That Amazon Prime membership may become even more valuable soon: IKEA just announced that it's going to start selling its products on websites other than its own beginning in 2018.

Though Inter IKEA Group Chief Executive Torbjorn Loof, who heads up brand and strategy for the Swedish furniture giant, would not name the channels through which they'll first be testing third party online sales, Reuters reports that Amazon (which itself announced plans to venture into furniture) and China's Alibaba were likely.

"I leave unsaid on which (platforms), but we will test and pilot, to see 'what does this mean, what does digital shopping look like in future and what do digital shopping centers mean?'," Loof said.
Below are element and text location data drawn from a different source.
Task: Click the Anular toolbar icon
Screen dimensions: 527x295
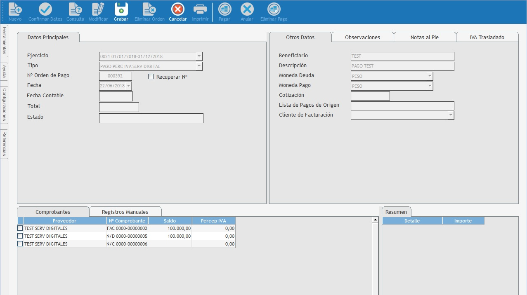Action: [x=247, y=9]
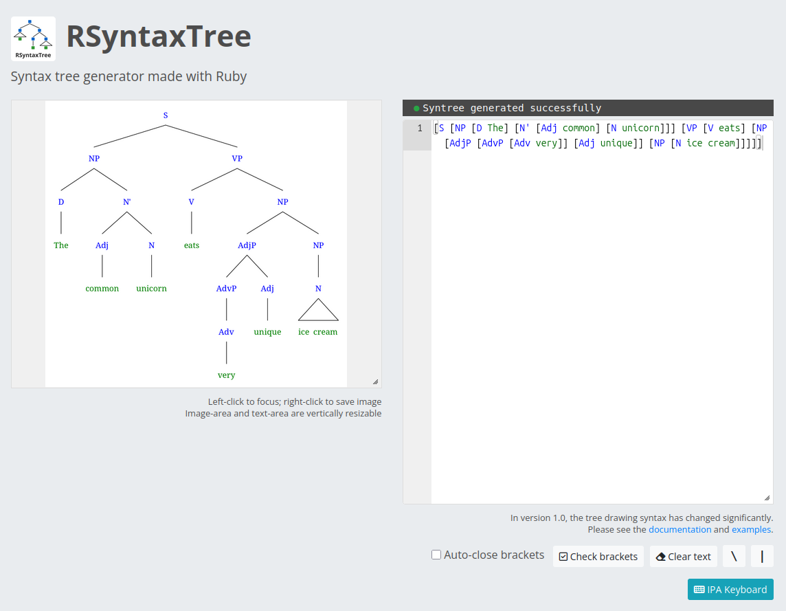Screen dimensions: 786x611
Task: Click the root S node in the tree
Action: point(166,115)
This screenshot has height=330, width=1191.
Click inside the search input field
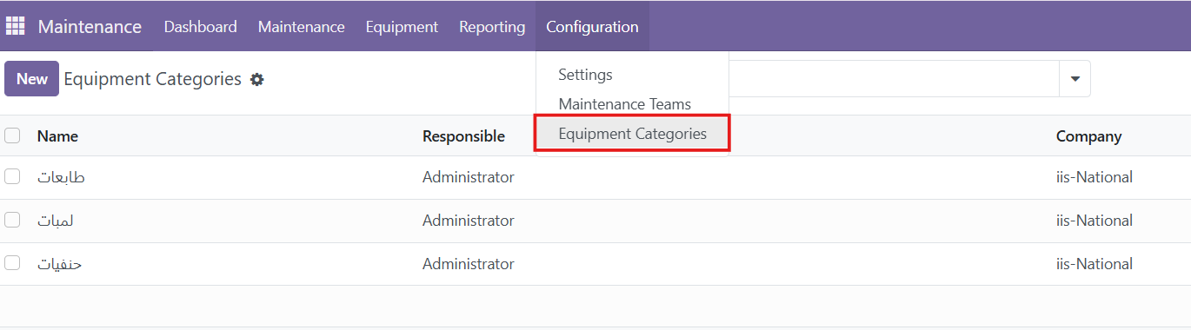894,79
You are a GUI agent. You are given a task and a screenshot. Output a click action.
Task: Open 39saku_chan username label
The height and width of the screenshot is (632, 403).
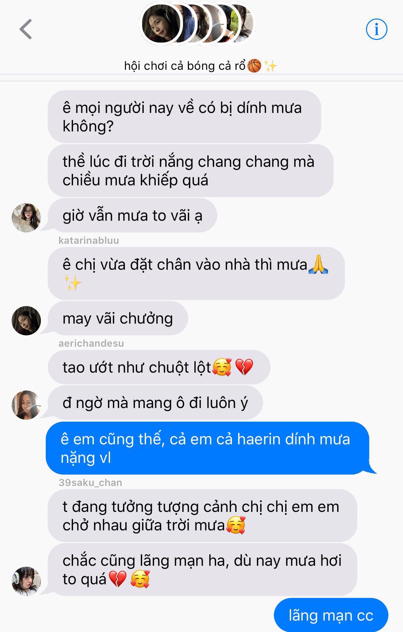pyautogui.click(x=90, y=483)
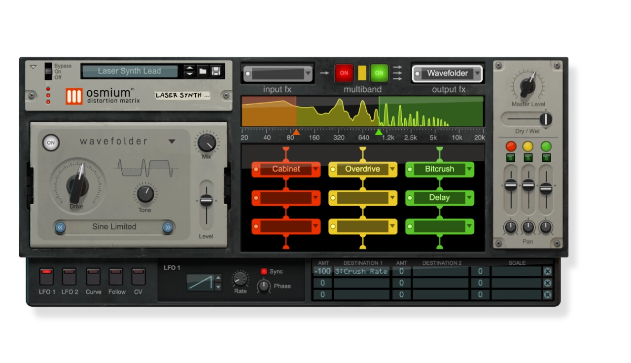Open the patch browser folder icon
The height and width of the screenshot is (363, 631).
(x=203, y=71)
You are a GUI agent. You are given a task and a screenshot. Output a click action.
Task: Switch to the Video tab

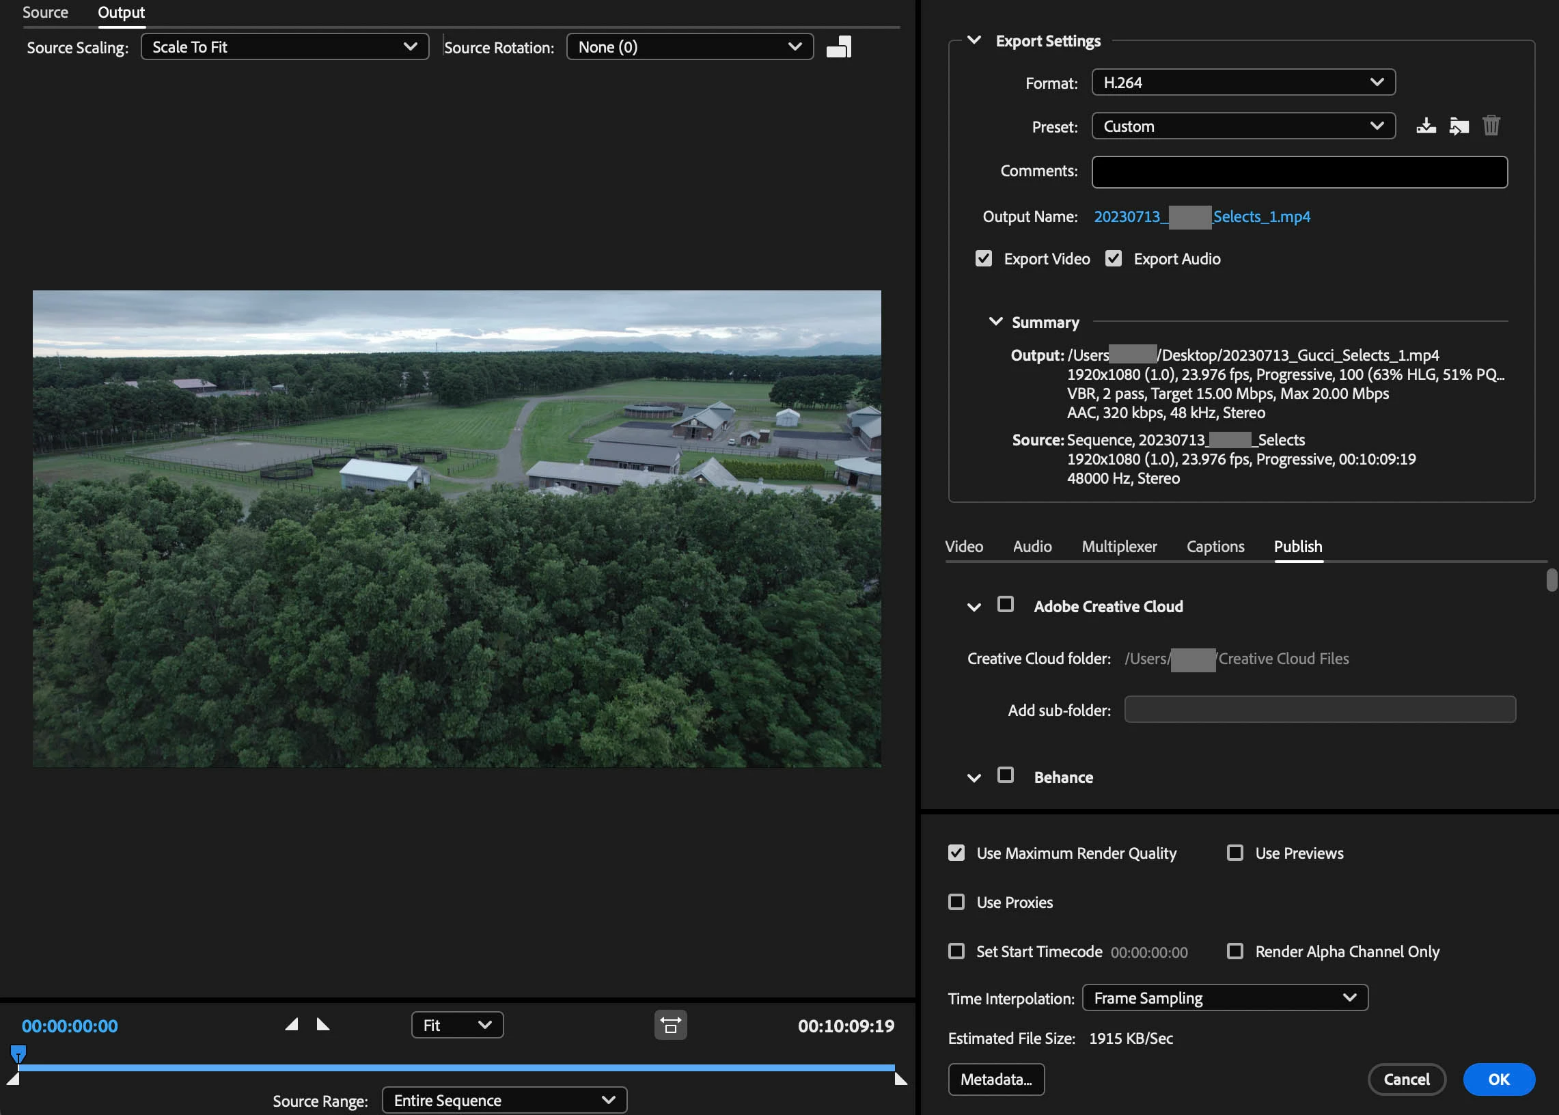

The news is hallelujah-inducing for the carless everywhere, and those living in design deserts. Imagine being able to order up extra Scandi style wine stems for a party — or one of IKEA's 9,499 other products — by Amazon Now, versus having to rent a ZipVan or hire a TaskRabbit to run to IKEA for you in order to transport one of its best-selling furniture products to your pad.

Casting what Co.Design called a "democratic light" on the beloved affordable furniture brand, its most recent ad asks: "Why should function and quality be a privilege for the few? That question is behind everything we do." And now, the right to own IKEA could be at every doorstep.

Under its owned and operated supply chain, IKEA currently has 28 distribution centres and 11 customer distribution centres in 16 countries. Using flat packs, transporting goods where possible by rail and sea, and utilizing fuel-saving techniques allows the company to be cost-effective and environmentally friendly, according to its Facts & Figures page.

And by leveraging the increasingly innovative, decentralized warehousing and delivery models of Amazon and other e-commerce disruptors, IKEA may also further its social and environmental responsibility mission by reducing all of our collective carbon emissions. (Or just avoid more mishaps like having British customers trapped in its parking garages for hours.)